C’est dire que la liturgie de l’Église nous donne à chanter l’alléluia des soucis et non encore celui du repos
Ainsi l’exprime saint Augustin : « Chantons maintenant, mes frères, non pour alléger notre travail. C’est ainsi que chantent les voyageurs : chante, mais marche. » La liturgie de l’Église est une liturgie du temps présent, une liturgie pour le chemin. C’est la raison pour laquelle « la liturgie ne remplit pas toute l’activité de l’Église » (constitution sur la liturgie n°9). Déjà saint Paul disait que le Christ ne l’avait pas envoyé baptiser mais annoncer l’Évangile. « Toutefois la liturgie est le sommet auquel tend l’action de l’Église, et en même temps la source d’où découle toute vertu ». Le mot latin virtus signifie plus la force que la vertu morale.

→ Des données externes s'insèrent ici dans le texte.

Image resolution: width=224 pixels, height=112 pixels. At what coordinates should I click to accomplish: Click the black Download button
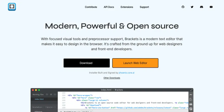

En 1996, la Lettre aux catholiques de France, réfléchissant sur la proposition de la foi dans notre société, reprenait les trois modalités traditionnelles de la mission de l’Église, à savoir : la confession de la foi, le service de l’humanité et la pratique liturgique et sacramentelle. Certains lecteurs ont pu être surpris que ce texte prenne en compte en premier lieu la dimension liturgique et sacramentelle de la vie de l’Église. « Mais si la célébration sacramentelle est véritablement le lieu dont tout part et où tout est appelé à revenir, n’est-ce pas elle qui doit donner leur pleine portée théologale aussi bien à l’engagement dans le monde qu’à l’annonce de la foi ? N’y a-t-il pas en effet un risque réel qu’en se détachant de la vie liturgique et sacramentelle, l’annonce du message se transforme en propagande, que l’engagement des chrétiens perde sa saveur propre et que la prière dégénère en évasion ? »
† Bernard Charrier, évêque de Tulle
L'expérience liturgique est bien une source pour la catéchèse : témoignage d'un participant à la session de Limoges
Les catéchistes, qu'avaient-ils à voir avec la liturgie ? Sinon encore s'occuper des deux parce qu'il n'y avait plus de liturgistes. Eh bien non ! nous avons appris ou redécouvert ou approfondi, durant ces deux jours, que nous pouvions ou que nous devions même faire de la liturgie une catéchèse et même que la liturgie était une catéchèse.
Tous, ou à peu près, nous le pensions, mais le faisons-nous vivre dans nos lieux catéchétiques ?
Entrevoir la présence de Dieu à travers la liturgie d'une messe : les lvres saints, les cierges, les déplacements, les offrandes, les vêtements, les chants... tous ces faits et gestes qui peuvent, si nous le désirons, exprimer la transcendance de Dieu mais aussi son humanité. A travers toutes les liturgies que nous vivons, nous pouvons, avec les enfants, les familles, découvrir Dieu, si nous savons regarder, voir, méditer, les actes liturgiques. Encore faut-il en être persuadé et tout faire pour que nos cérémonies soient belles. Nous ne nous appartenons plus, nous sommes le peuple de Dieu qui célèbre son Seigneur avec tout ce qu'il est, corps et esprit.
Deux jours pour s'en convaincre, deux jours à vivre, des années pour en témoigner.